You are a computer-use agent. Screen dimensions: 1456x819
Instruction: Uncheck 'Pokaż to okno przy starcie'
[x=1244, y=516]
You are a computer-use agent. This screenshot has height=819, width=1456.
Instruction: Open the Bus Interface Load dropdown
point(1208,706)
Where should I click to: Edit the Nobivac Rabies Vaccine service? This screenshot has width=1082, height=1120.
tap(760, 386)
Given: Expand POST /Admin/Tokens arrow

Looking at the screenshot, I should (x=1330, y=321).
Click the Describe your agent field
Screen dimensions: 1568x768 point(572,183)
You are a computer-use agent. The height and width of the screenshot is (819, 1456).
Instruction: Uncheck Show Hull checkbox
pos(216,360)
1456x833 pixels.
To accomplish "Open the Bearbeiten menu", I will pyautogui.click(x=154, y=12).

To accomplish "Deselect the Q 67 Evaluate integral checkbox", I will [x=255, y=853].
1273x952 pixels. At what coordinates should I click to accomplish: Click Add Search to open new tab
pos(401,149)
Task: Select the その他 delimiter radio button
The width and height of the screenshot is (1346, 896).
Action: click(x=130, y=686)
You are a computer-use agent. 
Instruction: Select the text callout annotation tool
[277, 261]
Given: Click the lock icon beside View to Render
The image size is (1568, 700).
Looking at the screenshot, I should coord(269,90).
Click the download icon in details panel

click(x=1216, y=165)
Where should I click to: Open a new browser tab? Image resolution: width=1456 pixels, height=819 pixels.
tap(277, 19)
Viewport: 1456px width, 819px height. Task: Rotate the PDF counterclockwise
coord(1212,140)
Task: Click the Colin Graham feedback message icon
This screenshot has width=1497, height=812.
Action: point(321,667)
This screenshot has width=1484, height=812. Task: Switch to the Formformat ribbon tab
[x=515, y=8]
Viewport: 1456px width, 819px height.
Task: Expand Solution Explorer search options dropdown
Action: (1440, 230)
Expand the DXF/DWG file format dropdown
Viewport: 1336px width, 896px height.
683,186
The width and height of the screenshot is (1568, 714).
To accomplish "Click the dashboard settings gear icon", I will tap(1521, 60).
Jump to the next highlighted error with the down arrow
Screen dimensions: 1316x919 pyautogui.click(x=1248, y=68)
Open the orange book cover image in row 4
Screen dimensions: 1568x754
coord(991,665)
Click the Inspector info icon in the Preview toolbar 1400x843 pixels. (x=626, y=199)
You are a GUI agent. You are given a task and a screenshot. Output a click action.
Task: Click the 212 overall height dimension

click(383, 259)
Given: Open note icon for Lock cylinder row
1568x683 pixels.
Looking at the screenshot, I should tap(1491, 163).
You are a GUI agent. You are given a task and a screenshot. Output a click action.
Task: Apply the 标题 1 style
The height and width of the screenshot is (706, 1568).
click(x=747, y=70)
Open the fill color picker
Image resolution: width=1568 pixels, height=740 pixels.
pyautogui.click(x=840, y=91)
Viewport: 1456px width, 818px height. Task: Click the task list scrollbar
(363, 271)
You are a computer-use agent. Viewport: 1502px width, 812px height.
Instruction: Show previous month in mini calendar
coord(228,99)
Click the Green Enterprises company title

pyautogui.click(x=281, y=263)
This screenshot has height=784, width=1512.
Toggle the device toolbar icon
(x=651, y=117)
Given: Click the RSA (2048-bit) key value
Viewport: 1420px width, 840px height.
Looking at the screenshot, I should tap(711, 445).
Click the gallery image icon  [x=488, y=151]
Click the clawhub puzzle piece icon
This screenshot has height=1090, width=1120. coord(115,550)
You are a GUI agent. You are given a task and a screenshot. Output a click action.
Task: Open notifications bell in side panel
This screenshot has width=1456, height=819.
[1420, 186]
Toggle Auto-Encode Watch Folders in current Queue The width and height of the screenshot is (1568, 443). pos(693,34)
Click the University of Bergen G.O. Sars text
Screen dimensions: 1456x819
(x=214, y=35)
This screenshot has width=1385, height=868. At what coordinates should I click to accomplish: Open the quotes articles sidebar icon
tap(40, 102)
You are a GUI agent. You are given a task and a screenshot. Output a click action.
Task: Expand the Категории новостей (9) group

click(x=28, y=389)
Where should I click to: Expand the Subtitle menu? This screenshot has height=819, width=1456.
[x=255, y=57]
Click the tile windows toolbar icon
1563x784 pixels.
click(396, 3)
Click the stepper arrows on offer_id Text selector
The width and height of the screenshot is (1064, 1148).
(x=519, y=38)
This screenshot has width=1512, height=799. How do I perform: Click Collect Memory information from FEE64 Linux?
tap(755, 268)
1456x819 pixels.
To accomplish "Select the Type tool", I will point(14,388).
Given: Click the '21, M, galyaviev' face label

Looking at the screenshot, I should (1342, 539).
⁂
Goal of the exercise: Your answer should be only the number of lines in the records that hold the word "will".

Response area: 4